誰も信じられない。周りには元ナチスの人間ばかり。執念だけでナチスを欺き、アイヒマンを追いつめた男の物語

「アイヒマンを追え!ナチスがもっとも畏れた男」。
この映画は戦後まもないドイツの真の姿を描いているのが、実に社会的である。
主演はブルクハルト・クラウスナー。
 
ナチス戦犯のアイヒマンを捕らえることに執念を燃やした、フリッツ・バウアーの伝記的作品。
映画はサスペンス・タッチで進んでいく。
検事長バウアーの公私にわたる素顔も映し出していくことで、よりリアリティさが濃くなっていく。

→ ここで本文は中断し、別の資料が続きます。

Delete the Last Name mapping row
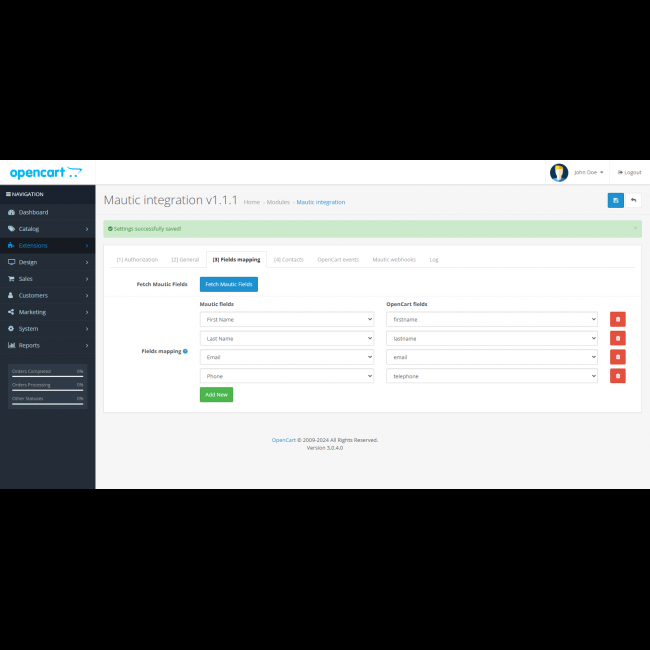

「東ベルリンから来た女」に出演したロナルド・ツェアフェルトもバウアーを支える部下として好演している。
映画の中では、アイヒマンが当時アルゼンチン潜伏していたことを、CIAは知っていた。
ドイツの武器をイスラエルが購入することで、アイヒマンの裁判はイスラエルで行われることになった。

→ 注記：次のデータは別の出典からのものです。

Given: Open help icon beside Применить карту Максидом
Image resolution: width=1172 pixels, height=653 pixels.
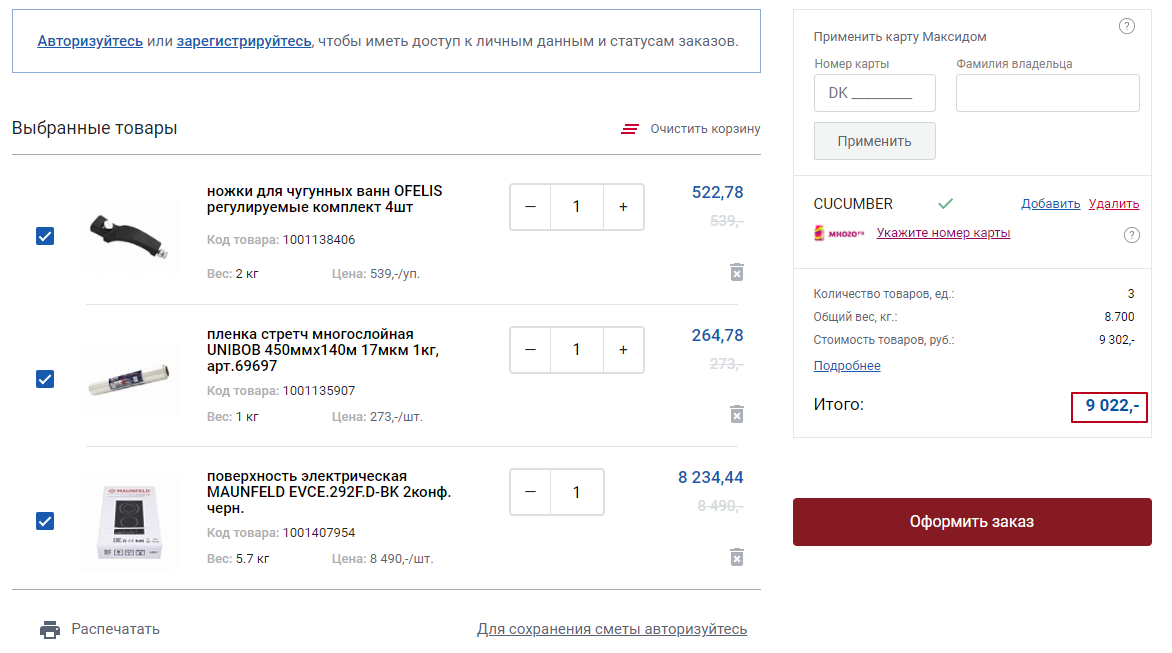Looking at the screenshot, I should [1127, 26].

これにもアメリカが関与している。当時のメルセデスに元ナチス党員が働いていた。
バウアーがバイセクシャルであったことも映画は避けずに描いていく。
この辺りは臭いモノに蓋をとった映画として評価すべきだろう。
 
2015年のドイツ作品。
ドイツ映画賞を多数受賞。
監督はラース・クラウメ。
 
キレい事だけで世界は動いていない。様々な思惑や駆引きがあって国と国は繋がっていく。

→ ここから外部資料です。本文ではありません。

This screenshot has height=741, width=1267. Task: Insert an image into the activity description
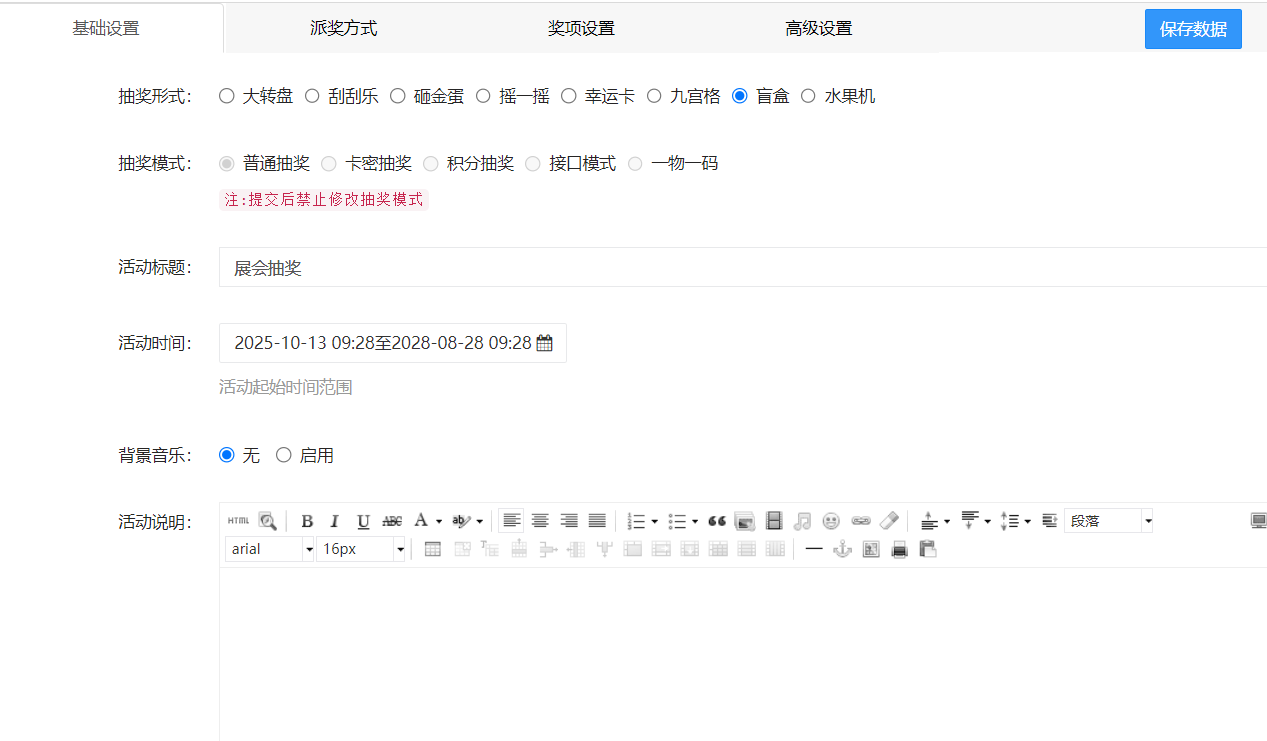coord(744,520)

外交とはそういった損得勘定を基にした駆引きをする公の戦略的な国策の要である。
表に出る事件の報道には、必ず裏がある。
その裏が公表されるには時間がかかる。
なぜならば安定した政府であることを国民が、そして他国も望んでいる場合があるからだ。
注目の女優、リリト・シュタンゲンベルグが美しい女性、いや男性を演じているのも印象に残る。